INPUT:
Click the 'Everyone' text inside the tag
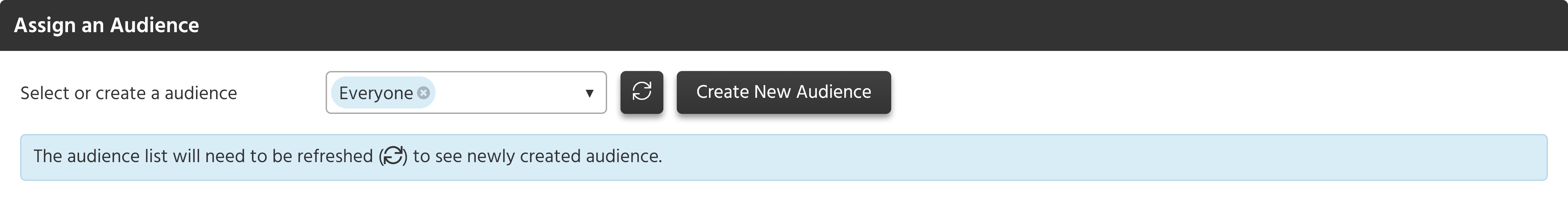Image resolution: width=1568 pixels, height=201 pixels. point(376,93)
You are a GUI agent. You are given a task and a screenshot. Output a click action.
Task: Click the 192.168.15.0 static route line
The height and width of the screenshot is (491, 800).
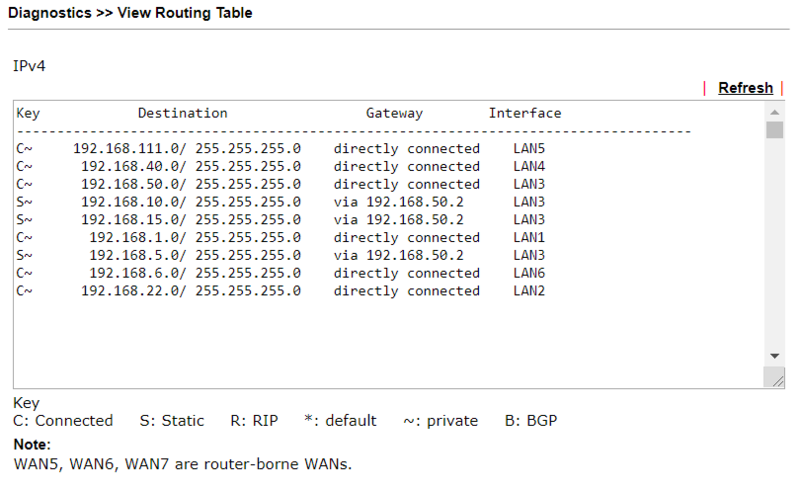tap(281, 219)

WORK REQUEST:
Please copy every entry exactly, without the pictures.

OUTPUT OF THE TASK:
Click the 'Everyone' text inside the tag
Image resolution: width=1568 pixels, height=201 pixels. point(376,93)
You are a GUI agent. You are given a task and a screenshot. Output a click action.
Task: Click the 192.168.15.0 static route line
The height and width of the screenshot is (491, 800).
tap(281, 219)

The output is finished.